Exercise prompt: Read the data that follows. Then repeat it exactly.

[Stored items]
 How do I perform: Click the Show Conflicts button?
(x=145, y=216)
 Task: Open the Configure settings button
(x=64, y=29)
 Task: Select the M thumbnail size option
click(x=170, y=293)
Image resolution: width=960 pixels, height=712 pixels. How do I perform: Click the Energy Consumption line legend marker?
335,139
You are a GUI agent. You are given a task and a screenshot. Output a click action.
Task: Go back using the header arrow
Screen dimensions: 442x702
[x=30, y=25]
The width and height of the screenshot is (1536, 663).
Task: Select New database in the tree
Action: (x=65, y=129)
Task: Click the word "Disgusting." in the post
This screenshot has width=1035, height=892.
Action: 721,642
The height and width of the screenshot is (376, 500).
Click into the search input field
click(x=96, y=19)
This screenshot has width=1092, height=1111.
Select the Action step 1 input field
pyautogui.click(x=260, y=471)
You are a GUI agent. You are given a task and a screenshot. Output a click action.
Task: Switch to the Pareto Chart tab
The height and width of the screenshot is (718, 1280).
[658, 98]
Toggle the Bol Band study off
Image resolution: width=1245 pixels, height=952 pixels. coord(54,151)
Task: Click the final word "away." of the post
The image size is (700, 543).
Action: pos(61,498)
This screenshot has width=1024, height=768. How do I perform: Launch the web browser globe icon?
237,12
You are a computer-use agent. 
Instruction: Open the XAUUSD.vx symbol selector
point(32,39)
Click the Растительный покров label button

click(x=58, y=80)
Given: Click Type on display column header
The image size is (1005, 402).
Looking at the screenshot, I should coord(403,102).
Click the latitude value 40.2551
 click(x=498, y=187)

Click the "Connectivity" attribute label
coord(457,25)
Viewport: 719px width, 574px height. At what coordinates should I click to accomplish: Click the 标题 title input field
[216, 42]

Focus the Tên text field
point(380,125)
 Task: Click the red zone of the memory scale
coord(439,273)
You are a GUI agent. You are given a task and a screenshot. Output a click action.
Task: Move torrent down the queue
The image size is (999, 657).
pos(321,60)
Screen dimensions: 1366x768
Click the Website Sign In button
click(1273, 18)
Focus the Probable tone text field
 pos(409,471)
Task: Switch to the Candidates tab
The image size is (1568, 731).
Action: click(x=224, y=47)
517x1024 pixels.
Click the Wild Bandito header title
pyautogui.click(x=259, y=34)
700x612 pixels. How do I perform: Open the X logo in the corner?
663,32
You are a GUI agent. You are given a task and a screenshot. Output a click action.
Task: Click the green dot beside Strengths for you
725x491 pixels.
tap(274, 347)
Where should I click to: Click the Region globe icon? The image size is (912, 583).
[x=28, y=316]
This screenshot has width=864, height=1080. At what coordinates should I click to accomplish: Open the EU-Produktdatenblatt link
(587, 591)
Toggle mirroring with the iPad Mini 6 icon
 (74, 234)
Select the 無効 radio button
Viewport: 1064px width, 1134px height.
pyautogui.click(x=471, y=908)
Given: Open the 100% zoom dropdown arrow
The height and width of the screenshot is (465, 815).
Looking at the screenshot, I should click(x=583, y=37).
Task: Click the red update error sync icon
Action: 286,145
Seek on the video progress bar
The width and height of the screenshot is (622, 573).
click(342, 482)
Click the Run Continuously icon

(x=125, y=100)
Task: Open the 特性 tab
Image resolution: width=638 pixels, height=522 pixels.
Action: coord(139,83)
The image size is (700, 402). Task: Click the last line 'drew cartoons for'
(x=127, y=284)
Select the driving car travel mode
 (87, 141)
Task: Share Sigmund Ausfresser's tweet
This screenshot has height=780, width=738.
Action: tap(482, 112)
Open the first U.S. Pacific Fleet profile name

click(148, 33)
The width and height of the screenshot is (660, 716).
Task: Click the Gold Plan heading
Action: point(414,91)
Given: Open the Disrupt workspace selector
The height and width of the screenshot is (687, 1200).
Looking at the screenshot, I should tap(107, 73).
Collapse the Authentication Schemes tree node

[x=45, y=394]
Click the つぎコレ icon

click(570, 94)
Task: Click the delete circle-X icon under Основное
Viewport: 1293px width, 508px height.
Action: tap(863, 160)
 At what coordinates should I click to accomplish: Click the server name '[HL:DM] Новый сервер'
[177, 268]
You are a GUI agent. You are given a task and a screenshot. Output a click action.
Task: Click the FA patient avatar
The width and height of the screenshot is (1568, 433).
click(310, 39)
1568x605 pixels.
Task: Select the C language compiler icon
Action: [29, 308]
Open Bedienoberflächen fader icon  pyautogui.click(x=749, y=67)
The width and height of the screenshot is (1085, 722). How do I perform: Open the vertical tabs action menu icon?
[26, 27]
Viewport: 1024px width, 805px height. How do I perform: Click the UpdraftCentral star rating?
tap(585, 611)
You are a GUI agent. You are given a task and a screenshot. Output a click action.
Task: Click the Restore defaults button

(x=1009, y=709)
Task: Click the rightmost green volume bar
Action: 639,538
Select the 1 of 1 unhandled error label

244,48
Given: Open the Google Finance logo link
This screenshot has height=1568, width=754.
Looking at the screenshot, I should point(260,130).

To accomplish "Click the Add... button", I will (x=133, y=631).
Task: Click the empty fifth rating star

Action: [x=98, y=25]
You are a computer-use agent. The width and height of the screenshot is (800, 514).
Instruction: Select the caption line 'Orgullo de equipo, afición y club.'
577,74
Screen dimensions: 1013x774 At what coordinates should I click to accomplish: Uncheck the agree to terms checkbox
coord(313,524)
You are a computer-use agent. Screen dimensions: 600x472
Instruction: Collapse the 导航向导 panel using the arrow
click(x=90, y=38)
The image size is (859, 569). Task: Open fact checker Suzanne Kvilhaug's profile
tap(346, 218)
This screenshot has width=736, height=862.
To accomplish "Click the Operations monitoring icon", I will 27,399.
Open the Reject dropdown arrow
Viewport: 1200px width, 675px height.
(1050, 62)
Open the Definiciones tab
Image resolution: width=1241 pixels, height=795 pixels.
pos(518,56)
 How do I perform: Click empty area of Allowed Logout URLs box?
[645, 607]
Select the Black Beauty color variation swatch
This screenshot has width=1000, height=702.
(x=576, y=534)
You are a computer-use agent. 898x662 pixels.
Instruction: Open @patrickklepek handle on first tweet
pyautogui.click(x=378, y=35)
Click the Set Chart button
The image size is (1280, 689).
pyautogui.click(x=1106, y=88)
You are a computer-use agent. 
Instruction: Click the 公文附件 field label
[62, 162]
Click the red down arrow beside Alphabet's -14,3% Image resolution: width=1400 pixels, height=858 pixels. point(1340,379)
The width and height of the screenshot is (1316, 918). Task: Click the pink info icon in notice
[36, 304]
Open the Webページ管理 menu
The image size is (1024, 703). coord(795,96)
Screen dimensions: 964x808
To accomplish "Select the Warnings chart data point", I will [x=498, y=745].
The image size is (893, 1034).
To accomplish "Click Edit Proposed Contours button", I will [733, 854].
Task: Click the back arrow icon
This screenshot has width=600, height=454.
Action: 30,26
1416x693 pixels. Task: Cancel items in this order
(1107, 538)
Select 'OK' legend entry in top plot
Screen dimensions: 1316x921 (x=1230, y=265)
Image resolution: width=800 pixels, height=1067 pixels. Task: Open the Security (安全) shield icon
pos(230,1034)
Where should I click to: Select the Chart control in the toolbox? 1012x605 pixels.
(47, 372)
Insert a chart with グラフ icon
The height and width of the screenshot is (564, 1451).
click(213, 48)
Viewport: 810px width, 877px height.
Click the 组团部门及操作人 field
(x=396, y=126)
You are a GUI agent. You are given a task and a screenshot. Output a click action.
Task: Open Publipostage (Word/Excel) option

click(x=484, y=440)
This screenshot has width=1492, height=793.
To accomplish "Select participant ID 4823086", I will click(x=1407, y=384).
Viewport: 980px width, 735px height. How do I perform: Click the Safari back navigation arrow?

Final answer:
 How do I perform: Click the Show Conflicts button?
(x=145, y=216)
 Task: Open the Configure settings button
(x=64, y=29)
 Task: Select the M thumbnail size option
click(x=170, y=293)
Image resolution: width=960 pixels, height=712 pixels. How do I perform: Click the Energy Consumption line legend marker?
335,139
You are a GUI agent. You are given a task and a screenshot. Output a click action.
Task: Go back using the header arrow
Screen dimensions: 442x702
[x=30, y=25]
The width and height of the screenshot is (1536, 663).
Task: Select New database in the tree
Action: (x=65, y=129)
Task: Click the word "Disgusting." in the post
This screenshot has width=1035, height=892.
Action: 721,642
The height and width of the screenshot is (376, 500).
Click into the search input field
click(x=96, y=19)
This screenshot has width=1092, height=1111.
Select the Action step 1 input field
pyautogui.click(x=260, y=471)
You are a GUI agent. You are given a task and a screenshot. Output a click action.
Task: Switch to the Pareto Chart tab
The height and width of the screenshot is (718, 1280).
[658, 98]
Toggle the Bol Band study off
Image resolution: width=1245 pixels, height=952 pixels. coord(54,151)
Task: Click the final word "away." of the post
The image size is (700, 543).
Action: pos(61,498)
This screenshot has width=1024, height=768. How do I perform: Launch the web browser globe icon?
237,12
You are a computer-use agent. 
Instruction: Open the XAUUSD.vx symbol selector
point(32,39)
Click the Растительный покров label button

click(x=58, y=80)
Given: Click Type on display column header
The image size is (1005, 402).
Looking at the screenshot, I should coord(403,102).
Click the latitude value 40.2551
 click(x=498, y=187)

Click the "Connectivity" attribute label
coord(457,25)
Viewport: 719px width, 574px height. At what coordinates should I click to accomplish: Click the 标题 title input field
[216, 42]

Focus the Tên text field
point(380,125)
 Task: Click the red zone of the memory scale
coord(439,273)
You are a GUI agent. You are given a task and a screenshot. Output a click action.
Task: Move torrent down the queue
The image size is (999, 657).
pos(321,60)
Screen dimensions: 1366x768
Click the Website Sign In button
click(1273, 18)
Focus the Probable tone text field
 pos(409,471)
Task: Switch to the Candidates tab
The image size is (1568, 731).
Action: click(x=224, y=47)
517x1024 pixels.
Click the Wild Bandito header title
pyautogui.click(x=259, y=34)
700x612 pixels. How do I perform: Open the X logo in the corner?
663,32
You are a GUI agent. You are given a task and a screenshot. Output a click action.
Task: Click the green dot beside Strengths for you
725x491 pixels.
tap(274, 347)
Where should I click to: Click the Region globe icon? The image size is (912, 583).
[x=28, y=316]
This screenshot has width=864, height=1080. At what coordinates should I click to accomplish: Open the EU-Produktdatenblatt link
(587, 591)
Toggle mirroring with the iPad Mini 6 icon
 (74, 234)
Select the 無効 radio button
Viewport: 1064px width, 1134px height.
pyautogui.click(x=471, y=908)
Given: Open the 100% zoom dropdown arrow
The height and width of the screenshot is (465, 815).
Looking at the screenshot, I should click(x=583, y=37).
Task: Click the red update error sync icon
Action: 286,145
Seek on the video progress bar
The width and height of the screenshot is (622, 573).
click(342, 482)
Click the Run Continuously icon

(x=125, y=100)
Task: Open the 特性 tab
Image resolution: width=638 pixels, height=522 pixels.
Action: coord(139,83)
The image size is (700, 402). Task: Click the last line 'drew cartoons for'
(x=127, y=284)
Select the driving car travel mode
 (87, 141)
Task: Share Sigmund Ausfresser's tweet
This screenshot has height=780, width=738.
Action: tap(482, 112)
Open the first U.S. Pacific Fleet profile name

click(148, 33)
The width and height of the screenshot is (660, 716).
Task: Click the Gold Plan heading
Action: point(414,91)
Given: Open the Disrupt workspace selector
The height and width of the screenshot is (687, 1200).
Looking at the screenshot, I should tap(107, 73).
Collapse the Authentication Schemes tree node

[x=45, y=394]
Click the つぎコレ icon

click(570, 94)
Task: Click the delete circle-X icon under Основное
Viewport: 1293px width, 508px height.
Action: tap(863, 160)
 At what coordinates should I click to accomplish: Click the server name '[HL:DM] Новый сервер'
[177, 268]
You are a GUI agent. You are given a task and a screenshot. Output a click action.
Task: Click the FA patient avatar
The width and height of the screenshot is (1568, 433).
click(310, 39)
1568x605 pixels.
Task: Select the C language compiler icon
Action: [29, 308]
Open Bedienoberflächen fader icon  pyautogui.click(x=749, y=67)
The width and height of the screenshot is (1085, 722). How do I perform: Open the vertical tabs action menu icon?
[26, 27]
Viewport: 1024px width, 805px height. How do I perform: Click the UpdraftCentral star rating?
tap(585, 611)
You are a GUI agent. You are given a task and a screenshot. Output a click action.
Task: Click the Restore defaults button

(x=1009, y=709)
Task: Click the rightmost green volume bar
Action: 639,538
Select the 1 of 1 unhandled error label

244,48
Given: Open the Google Finance logo link
This screenshot has height=1568, width=754.
Looking at the screenshot, I should point(260,130).

To accomplish "Click the Add... button", I will (x=133, y=631).
Task: Click the empty fifth rating star

Action: [x=98, y=25]
You are a computer-use agent. The width and height of the screenshot is (800, 514).
Instruction: Select the caption line 'Orgullo de equipo, afición y club.'
577,74
Screen dimensions: 1013x774 At what coordinates should I click to accomplish: Uncheck the agree to terms checkbox
coord(313,524)
You are a computer-use agent. Screen dimensions: 600x472
Instruction: Collapse the 导航向导 panel using the arrow
click(x=90, y=38)
The image size is (859, 569). Task: Open fact checker Suzanne Kvilhaug's profile
tap(346, 218)
This screenshot has width=736, height=862.
To accomplish "Click the Operations monitoring icon", I will 27,399.
Open the Reject dropdown arrow
Viewport: 1200px width, 675px height.
(1050, 62)
Open the Definiciones tab
Image resolution: width=1241 pixels, height=795 pixels.
pos(518,56)
 How do I perform: Click empty area of Allowed Logout URLs box?
[645, 607]
Select the Black Beauty color variation swatch
This screenshot has width=1000, height=702.
(x=576, y=534)
You are a computer-use agent. 898x662 pixels.
Instruction: Open @patrickklepek handle on first tweet
pyautogui.click(x=378, y=35)
Click the Set Chart button
The image size is (1280, 689).
pyautogui.click(x=1106, y=88)
You are a computer-use agent. 
Instruction: Click the 公文附件 field label
[62, 162]
Click the red down arrow beside Alphabet's -14,3% Image resolution: width=1400 pixels, height=858 pixels. point(1340,379)
The width and height of the screenshot is (1316, 918). Task: Click the pink info icon in notice
[36, 304]
Open the Webページ管理 menu
The image size is (1024, 703). coord(795,96)
Screen dimensions: 964x808
To accomplish "Select the Warnings chart data point", I will [x=498, y=745].
The image size is (893, 1034).
To accomplish "Click Edit Proposed Contours button", I will [733, 854].
Task: Click the back arrow icon
This screenshot has width=600, height=454.
Action: 30,26
1416x693 pixels. Task: Cancel items in this order
(1107, 538)
Select 'OK' legend entry in top plot
Screen dimensions: 1316x921 (x=1230, y=265)
Image resolution: width=800 pixels, height=1067 pixels. Task: Open the Security (安全) shield icon
pos(230,1034)
Where should I click to: Select the Chart control in the toolbox? 1012x605 pixels.
(47, 372)
Insert a chart with グラフ icon
The height and width of the screenshot is (564, 1451).
click(213, 48)
Viewport: 810px width, 877px height.
Click the 组团部门及操作人 field
(x=396, y=126)
You are a GUI agent. You are given a task and a screenshot. Output a click action.
Task: Open Publipostage (Word/Excel) option

click(x=484, y=440)
This screenshot has width=1492, height=793.
To accomplish "Select participant ID 4823086", I will click(x=1407, y=384).
Viewport: 980px width, 735px height. How do I perform: Click the Safari back navigation arrow?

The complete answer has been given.